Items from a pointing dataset
##########
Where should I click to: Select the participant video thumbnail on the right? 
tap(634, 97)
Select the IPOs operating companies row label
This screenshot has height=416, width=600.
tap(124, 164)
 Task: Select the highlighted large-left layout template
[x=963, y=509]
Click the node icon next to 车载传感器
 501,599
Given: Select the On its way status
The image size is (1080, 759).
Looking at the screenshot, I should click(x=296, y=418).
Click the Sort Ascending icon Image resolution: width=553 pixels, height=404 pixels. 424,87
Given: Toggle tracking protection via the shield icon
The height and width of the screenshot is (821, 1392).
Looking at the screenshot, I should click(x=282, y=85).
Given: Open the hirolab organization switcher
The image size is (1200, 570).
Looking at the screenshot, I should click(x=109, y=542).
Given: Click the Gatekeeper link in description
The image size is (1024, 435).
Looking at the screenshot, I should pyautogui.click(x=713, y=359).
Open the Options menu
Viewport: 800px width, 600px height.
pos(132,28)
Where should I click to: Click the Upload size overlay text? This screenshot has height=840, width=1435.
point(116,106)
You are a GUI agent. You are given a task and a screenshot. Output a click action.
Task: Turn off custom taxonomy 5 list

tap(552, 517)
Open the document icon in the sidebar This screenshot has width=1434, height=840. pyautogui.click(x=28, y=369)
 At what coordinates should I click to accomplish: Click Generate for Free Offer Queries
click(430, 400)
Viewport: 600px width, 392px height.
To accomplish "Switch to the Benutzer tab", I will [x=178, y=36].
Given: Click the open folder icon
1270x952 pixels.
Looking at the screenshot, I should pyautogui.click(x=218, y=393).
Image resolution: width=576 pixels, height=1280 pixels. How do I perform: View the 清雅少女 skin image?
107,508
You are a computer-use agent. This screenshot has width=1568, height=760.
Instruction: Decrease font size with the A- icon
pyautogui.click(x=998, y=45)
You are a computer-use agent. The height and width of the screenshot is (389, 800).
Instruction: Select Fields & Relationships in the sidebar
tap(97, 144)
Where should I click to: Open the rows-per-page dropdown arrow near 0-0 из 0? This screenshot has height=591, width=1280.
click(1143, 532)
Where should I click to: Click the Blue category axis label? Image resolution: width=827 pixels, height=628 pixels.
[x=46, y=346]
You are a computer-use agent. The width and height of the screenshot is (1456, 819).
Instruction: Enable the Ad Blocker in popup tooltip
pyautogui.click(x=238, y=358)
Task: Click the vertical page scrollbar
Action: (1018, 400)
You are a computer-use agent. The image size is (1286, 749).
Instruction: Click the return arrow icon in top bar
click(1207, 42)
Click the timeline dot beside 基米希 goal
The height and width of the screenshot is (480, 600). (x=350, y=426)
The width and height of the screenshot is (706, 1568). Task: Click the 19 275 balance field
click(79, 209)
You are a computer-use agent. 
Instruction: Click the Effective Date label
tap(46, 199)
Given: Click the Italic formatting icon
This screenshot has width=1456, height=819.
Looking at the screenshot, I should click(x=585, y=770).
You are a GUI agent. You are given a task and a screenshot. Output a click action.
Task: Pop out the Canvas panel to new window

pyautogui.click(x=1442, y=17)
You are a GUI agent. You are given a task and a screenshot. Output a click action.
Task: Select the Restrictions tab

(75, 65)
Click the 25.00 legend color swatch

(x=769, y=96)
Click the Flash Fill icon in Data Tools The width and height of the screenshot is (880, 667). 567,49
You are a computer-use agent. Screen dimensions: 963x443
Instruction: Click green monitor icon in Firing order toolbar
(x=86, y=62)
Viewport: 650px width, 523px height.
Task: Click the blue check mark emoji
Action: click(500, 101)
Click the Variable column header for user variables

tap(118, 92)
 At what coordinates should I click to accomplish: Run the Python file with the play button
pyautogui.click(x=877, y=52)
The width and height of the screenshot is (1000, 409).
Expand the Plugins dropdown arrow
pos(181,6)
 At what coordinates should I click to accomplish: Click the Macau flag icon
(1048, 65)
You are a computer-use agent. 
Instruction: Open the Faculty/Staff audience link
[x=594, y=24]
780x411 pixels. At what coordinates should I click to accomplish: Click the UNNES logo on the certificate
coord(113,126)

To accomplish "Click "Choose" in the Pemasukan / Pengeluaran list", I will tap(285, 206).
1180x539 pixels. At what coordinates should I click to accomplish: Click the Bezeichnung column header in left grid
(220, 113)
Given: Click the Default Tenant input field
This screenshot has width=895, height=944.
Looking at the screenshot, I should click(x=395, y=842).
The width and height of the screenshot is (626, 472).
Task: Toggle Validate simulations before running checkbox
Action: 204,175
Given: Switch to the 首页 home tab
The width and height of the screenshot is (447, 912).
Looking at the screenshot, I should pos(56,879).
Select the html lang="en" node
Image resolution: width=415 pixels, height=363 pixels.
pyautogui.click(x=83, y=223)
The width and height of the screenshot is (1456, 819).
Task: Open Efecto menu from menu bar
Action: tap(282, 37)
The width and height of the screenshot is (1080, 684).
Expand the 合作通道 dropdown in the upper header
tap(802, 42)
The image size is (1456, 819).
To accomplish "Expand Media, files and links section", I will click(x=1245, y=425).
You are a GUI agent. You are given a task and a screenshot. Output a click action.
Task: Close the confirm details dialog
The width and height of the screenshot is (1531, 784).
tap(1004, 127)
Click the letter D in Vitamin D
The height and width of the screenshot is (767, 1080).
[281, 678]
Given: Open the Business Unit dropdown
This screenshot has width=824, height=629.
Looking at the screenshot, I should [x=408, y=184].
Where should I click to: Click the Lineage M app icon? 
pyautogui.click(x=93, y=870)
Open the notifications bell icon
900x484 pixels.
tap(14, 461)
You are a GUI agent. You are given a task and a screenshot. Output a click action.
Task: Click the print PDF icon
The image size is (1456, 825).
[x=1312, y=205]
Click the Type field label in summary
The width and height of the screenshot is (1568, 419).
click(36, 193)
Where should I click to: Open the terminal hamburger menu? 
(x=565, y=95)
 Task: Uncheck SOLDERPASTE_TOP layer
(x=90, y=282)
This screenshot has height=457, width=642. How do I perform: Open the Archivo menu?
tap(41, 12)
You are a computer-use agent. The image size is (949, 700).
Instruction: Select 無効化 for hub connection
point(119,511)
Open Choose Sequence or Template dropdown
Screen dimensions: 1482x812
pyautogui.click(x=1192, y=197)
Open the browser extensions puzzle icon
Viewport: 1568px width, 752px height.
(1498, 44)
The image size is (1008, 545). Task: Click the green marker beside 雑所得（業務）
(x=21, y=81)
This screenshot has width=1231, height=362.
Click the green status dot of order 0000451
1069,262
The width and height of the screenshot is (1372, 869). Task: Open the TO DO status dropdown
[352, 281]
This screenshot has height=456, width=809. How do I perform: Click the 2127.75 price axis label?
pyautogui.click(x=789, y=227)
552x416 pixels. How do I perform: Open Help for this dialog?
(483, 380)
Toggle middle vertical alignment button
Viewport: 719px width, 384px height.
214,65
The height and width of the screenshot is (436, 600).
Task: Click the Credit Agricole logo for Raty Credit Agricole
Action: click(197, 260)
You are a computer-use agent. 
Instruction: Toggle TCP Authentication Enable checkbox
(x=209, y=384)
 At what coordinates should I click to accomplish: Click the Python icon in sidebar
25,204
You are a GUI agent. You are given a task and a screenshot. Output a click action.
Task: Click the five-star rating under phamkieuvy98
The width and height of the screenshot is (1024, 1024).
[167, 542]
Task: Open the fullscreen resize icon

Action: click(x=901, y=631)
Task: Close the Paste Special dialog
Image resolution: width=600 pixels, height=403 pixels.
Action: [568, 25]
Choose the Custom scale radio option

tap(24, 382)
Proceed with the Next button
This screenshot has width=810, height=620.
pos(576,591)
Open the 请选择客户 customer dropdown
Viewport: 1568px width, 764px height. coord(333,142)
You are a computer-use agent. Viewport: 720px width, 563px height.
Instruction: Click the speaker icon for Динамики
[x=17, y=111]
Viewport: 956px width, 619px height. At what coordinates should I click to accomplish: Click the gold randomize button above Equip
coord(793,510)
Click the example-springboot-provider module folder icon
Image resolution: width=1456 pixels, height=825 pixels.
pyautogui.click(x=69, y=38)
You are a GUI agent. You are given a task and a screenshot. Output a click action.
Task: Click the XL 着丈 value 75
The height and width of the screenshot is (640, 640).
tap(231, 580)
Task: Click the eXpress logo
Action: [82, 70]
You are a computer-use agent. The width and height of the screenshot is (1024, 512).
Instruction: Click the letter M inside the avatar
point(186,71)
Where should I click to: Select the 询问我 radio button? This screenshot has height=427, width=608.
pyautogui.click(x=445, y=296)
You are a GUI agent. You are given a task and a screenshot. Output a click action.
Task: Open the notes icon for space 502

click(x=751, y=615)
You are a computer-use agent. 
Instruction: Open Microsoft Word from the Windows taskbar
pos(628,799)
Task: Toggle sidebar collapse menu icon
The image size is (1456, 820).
##########
*Task instructions*
Rewrite the items from the line with "Select the html" to the line with "tap(802, 42)", changing "dropdown" to "menu" and leaving everything else as it is.

*Result of this task*
Select the html lang="en" node
Image resolution: width=415 pixels, height=363 pixels.
pyautogui.click(x=83, y=223)
The width and height of the screenshot is (1456, 819).
Task: Open Efecto menu from menu bar
Action: tap(282, 37)
The width and height of the screenshot is (1080, 684).
Expand the 合作通道 menu in the upper header
tap(802, 42)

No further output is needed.